* Stored items
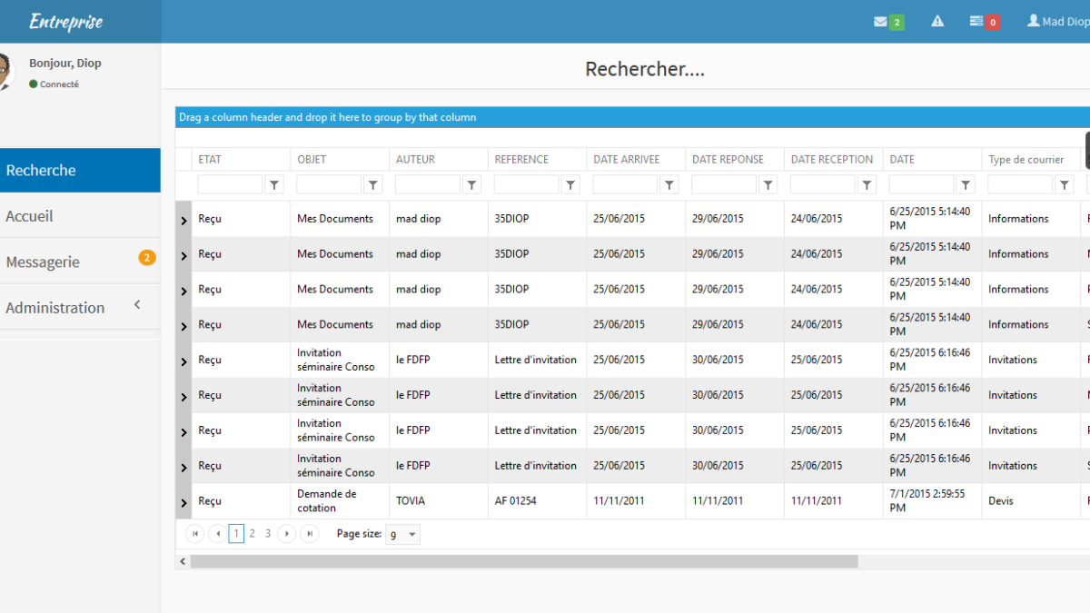Click the Type de courrier filter icon
Screen dimensions: 1090x613
(x=1065, y=185)
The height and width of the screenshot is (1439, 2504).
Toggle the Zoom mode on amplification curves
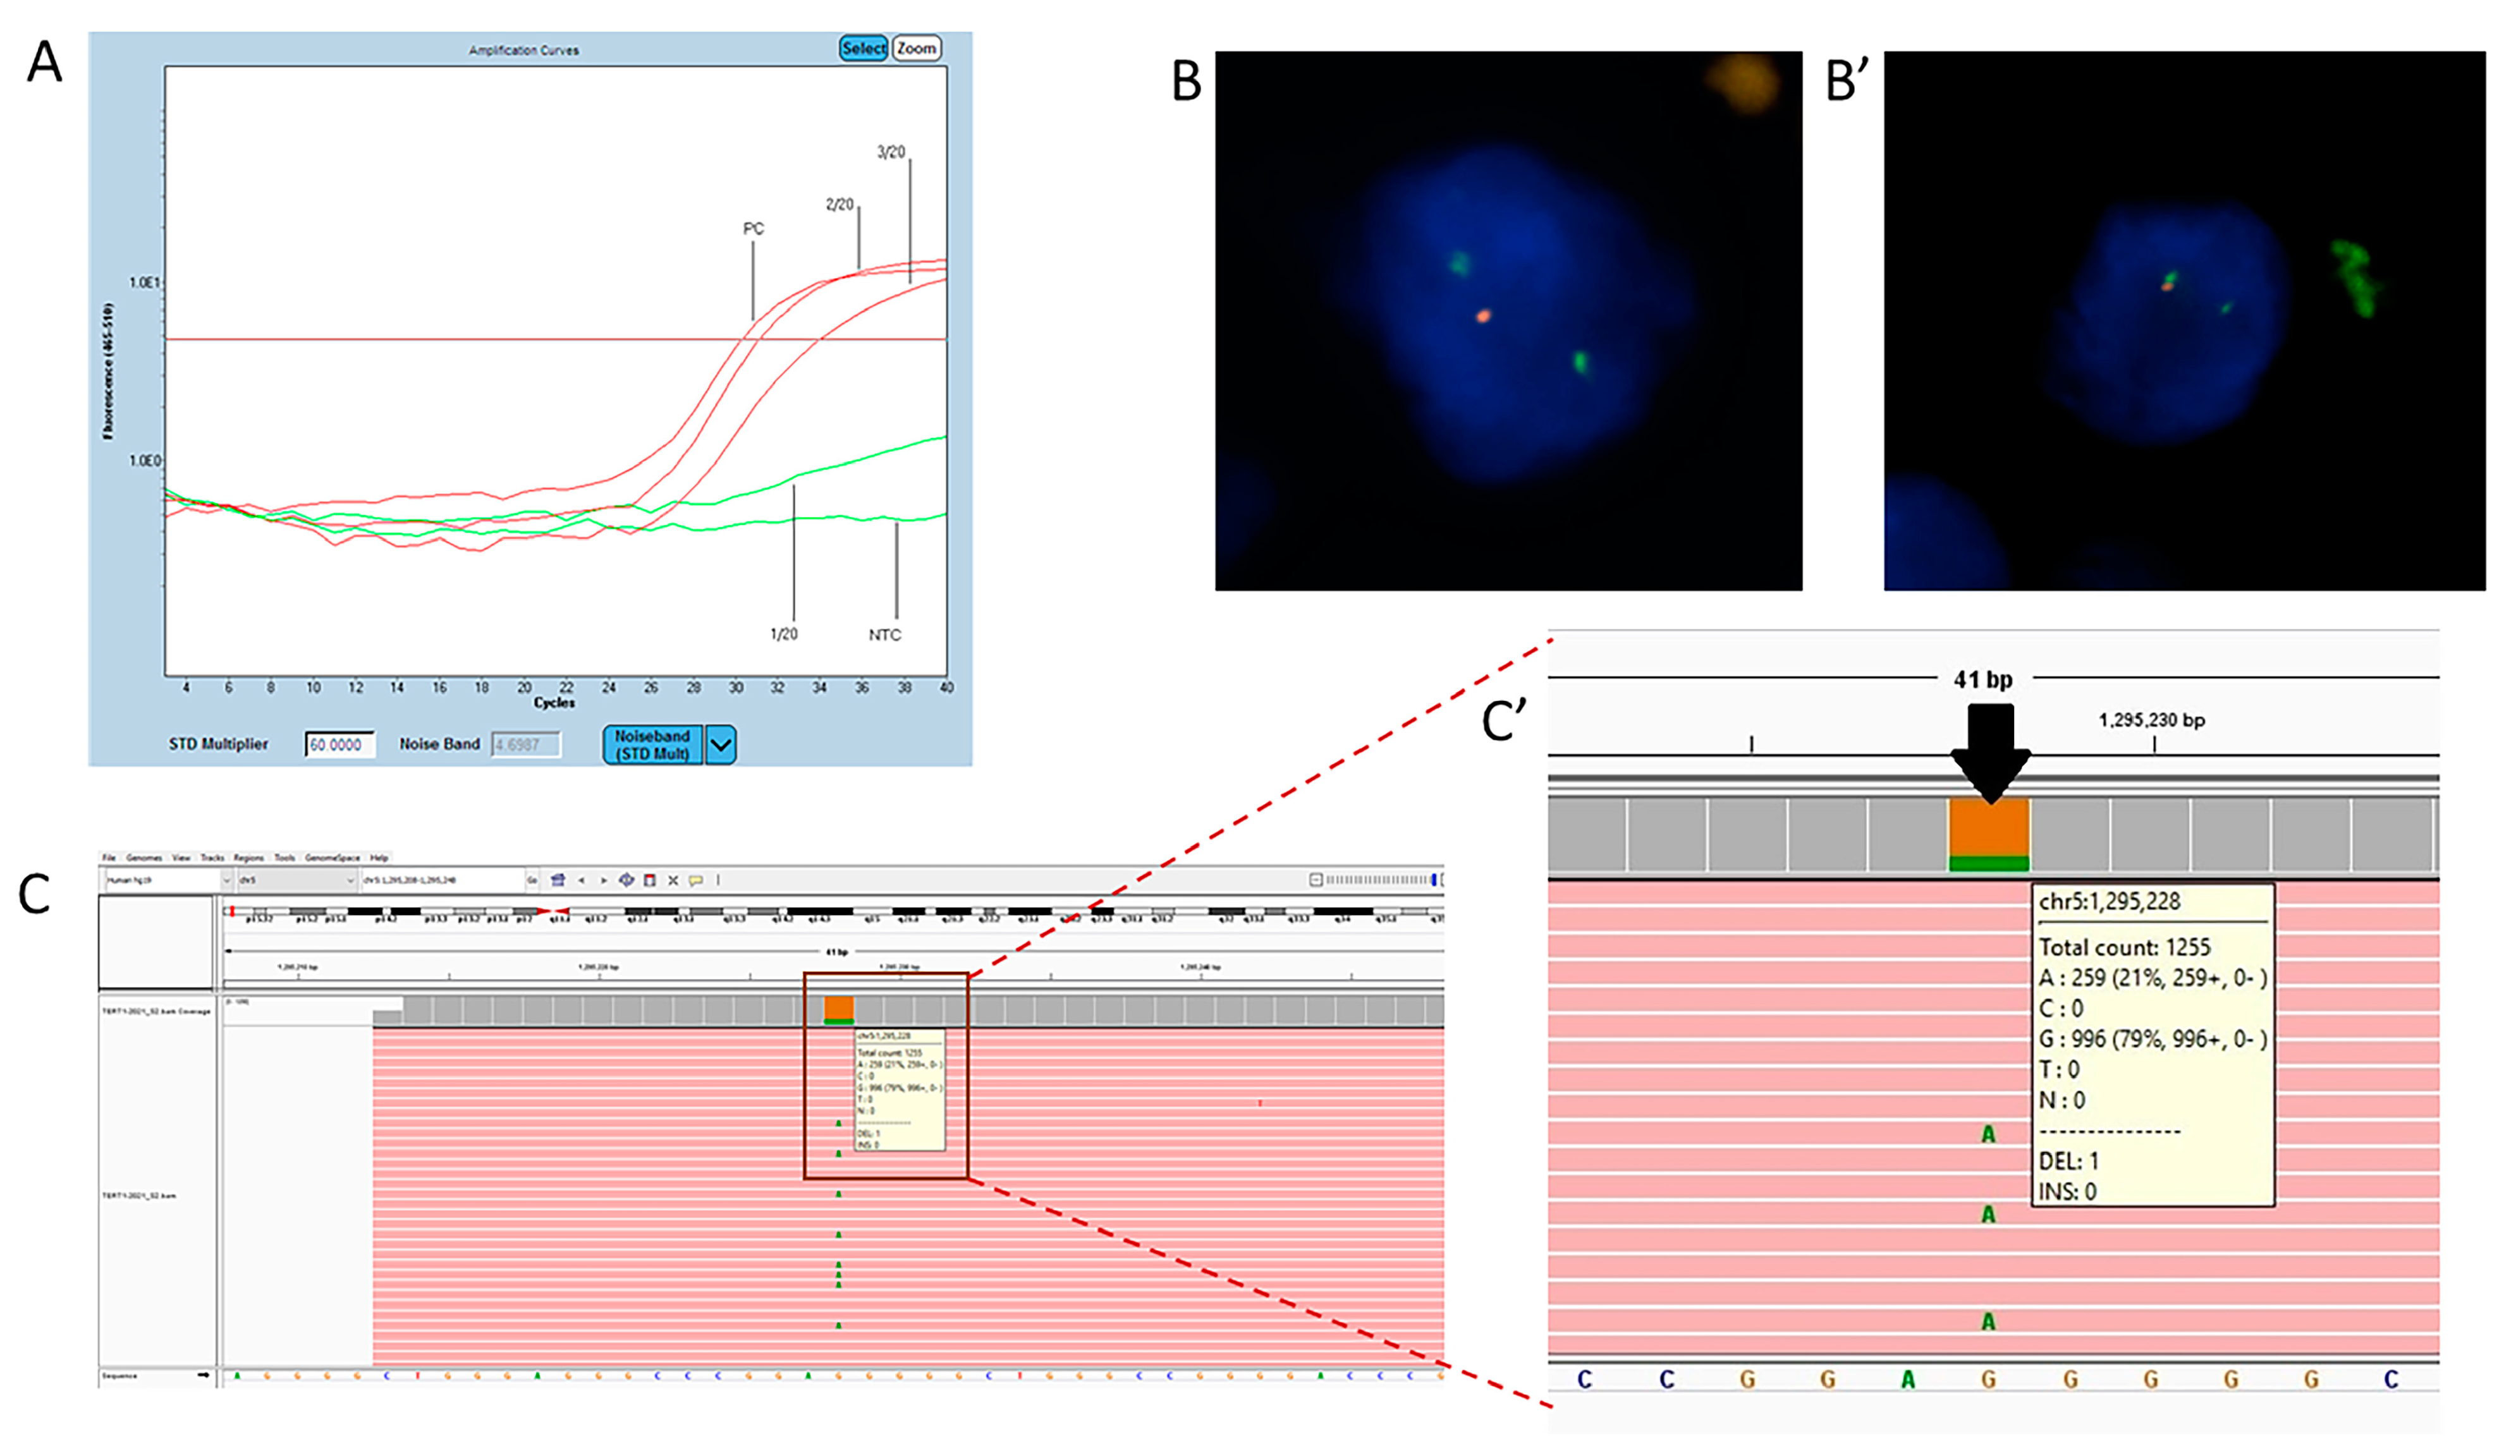tap(916, 48)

* Given request
Please copy every line of the records above word for word, leaving out the pictures.

* Response
Click the Type de courrier filter icon
Screen dimensions: 1090x613
(x=1065, y=185)
The height and width of the screenshot is (1439, 2504).
Toggle the Zoom mode on amplification curves
tap(916, 48)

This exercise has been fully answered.